Hayo! Buat yang Waktu itu Minta Ferdinand Hutahaean Ditahan, Dapat Kiriman Surat dari Bui

Hayo! Buat yang Waktu itu Minta Ferdinand Hutahaean Ditahan, Dapat Kiriman Surat dari Bui

R
Merry Lestari
Redaksi

Tim Redaksi

Terkini.id, Jakarta – Kabar terbaru datang dari tersangka kasus dugaan ujaran kebencian bernuansa SARA, Ferdinand Hutahaean.

Ferdinand diketahui menulis sepucuk surat dari dalam penjara yang ditujukan kepada wartawan dan seluruh masyarakat Indonesia. 

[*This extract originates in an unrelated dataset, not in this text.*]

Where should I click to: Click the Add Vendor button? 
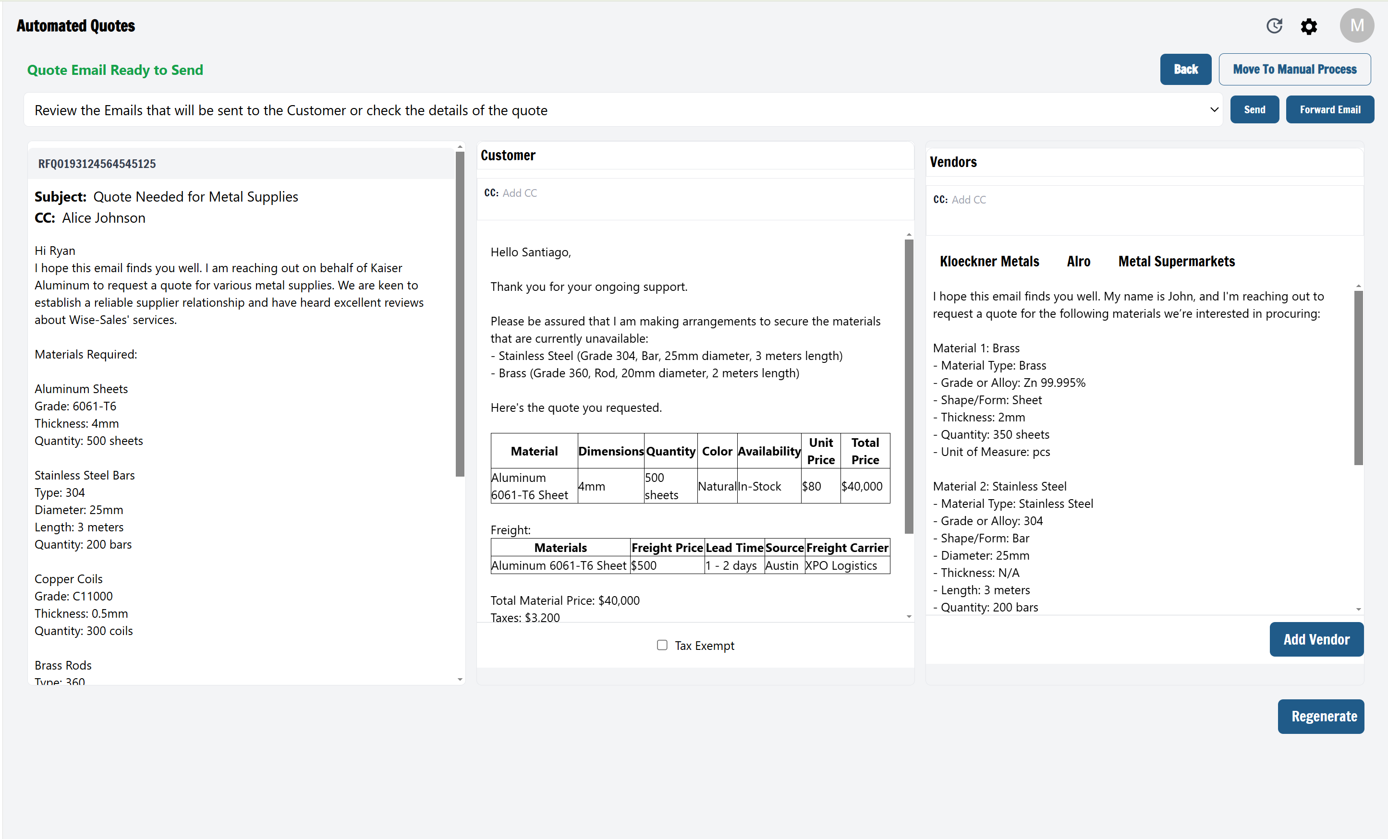pos(1316,639)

Surat yang ditulis dan ditandatangani oleh Ferdinand itu, dititipkan melalui pengacaranya. 

“Beliau menitipkan surat untuk kami sampaikan kepada kawan-kawan media yang isinya adalah permohonan maaf dari hati yang paling dalam kepada masyarakat warga negara Indonesia, tokoh agama, ulama, tokoh politik dan seluruh masyarakat,” ungkap pengacara Ferdinand, Rony Hutahaean kepada wartawan, Jakarta, Senin 17 Januari 2022, dikutip dari CNNIndonesia.com. 

Isi surat tersebut rupanya berupa permintaan maaf Ferdinand kepada rakyat Indonesia atas cuitannya ‘Kasihan sekali Allahmu ternyata lemah harus dibela. Kalau aku sih Allahku luar biasa, maha segalanya, Dialah pembelaku selalu dan Allahku tak perlu dibela’ yang menjadi kontroversi beberapa waktu lalu. 

Baca Juga

Tagar tangkap Ferdinand pun sempat menjadi trending di media sosial Twitter, hingga akhirnya Ferdinand ditahan Mabes Polri. 

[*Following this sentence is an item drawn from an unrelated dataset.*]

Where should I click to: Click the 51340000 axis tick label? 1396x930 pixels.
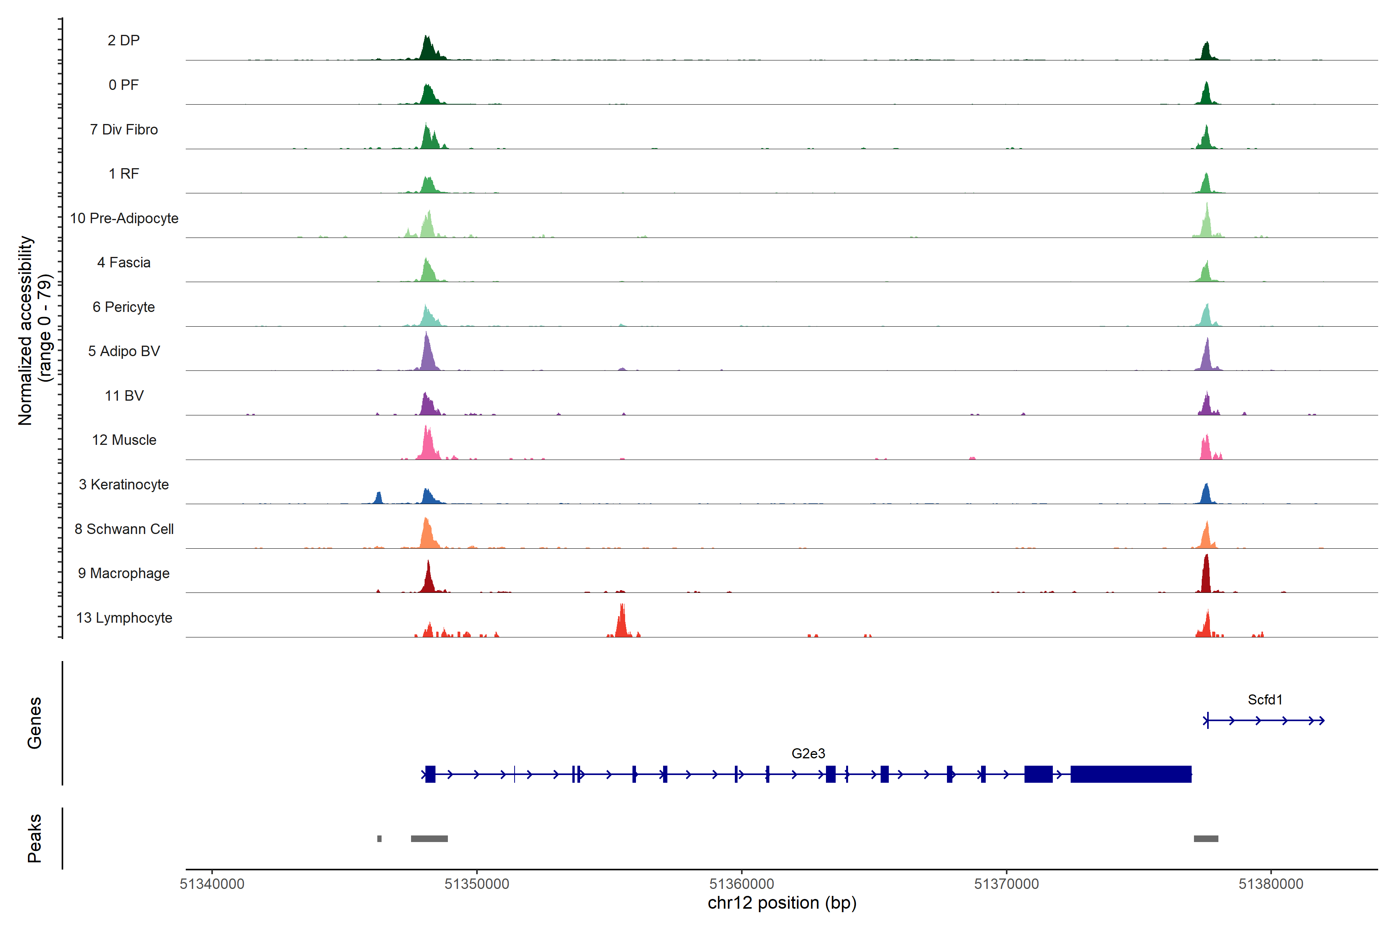pos(212,884)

Oleh karena itu, Ferdinand memulai surat tersebut dengan permintaan maaf atas kekhilafannya pada cuitan yang diakuinya telah menyinggung perasaan sejumlah orang. 

“Saya dengan rendah hati memohon dimaafkan karena saya tidak ada niat untuk menyinggung atau menyerang pihak manapun,” tulis Ferdinand dalam surat yang diterima tersebut.

Mantan politikus Partai Demokrat itu lantas mengatakan bahwa dirinya sebagai umat Muslim ingin menegaskan bahwa tidak ada tempat berlindung lain kecuali Allah SWT melalui cuitan tersebut. 

Namun demikian, Ferdinand menyebut jika pesan tersebut dimaknai berbeda maka dirinya ingin agar dapat dibimbing sehingga menjadi lebih baik. 

“Atas kekhilafan saya, mohon dimaafkan dan bimbing saya agar ke depan semakin menjadi seorang yang lebih baik beragama dan bertutur kata,” lanjut Ferdinand. 

Ferdinand pun meminta didoakan agar dapat mampu menjalani proses hukum yang menimpa dirinya saat ini dengan baik. 

“Demikian atas kemurahan hati sahabat, saudara, pemuka agama, tokoh masyarakat, pemuda dan semua pihak. Saya ucapkan terima kasih,” tutup dia dalam surat yang diperlihatkan pengacaranya tersebut. 

Dalam kasus ini, diketahui Ferdinand menjadi tersangka lantaran melanggar Pasal 45A Ayat (2) jo Pasal 28 Ayat (2) UU ITE dan/atau Pasal 14 Ayat (1) dan (2) KUHP dan/atau Pasal 156a KUHP. 

Pengusutan kasus ini berawal dari laporan yang dibuat Ketua Komite Nasional Pemuda Indonesia (KNPI) pada Rabu Januari 2022 lalu. 

Pengusutan itu dilakukan secara cepat. Bareskrim langsung memeriksa serangkaian saksi hingga akhirnya dua hari kemudian kasus itu naik menjadi penyidikan. 

Sebelum menjalani pemeriksaan, Ferdinand menegaskan bahwa cuitan tersebut dibuat untuk dirinya sendiri. 

Ia tak bermaksud menyinggung salah satu pihak melalui unggahan itu. 

Menurutnya, unggahan itu dibuat saat dirinya menderita penyakit saraf. Saat ini Ferdinand telah ditahan Mabes Polri di Rutan Cabang Jakarta.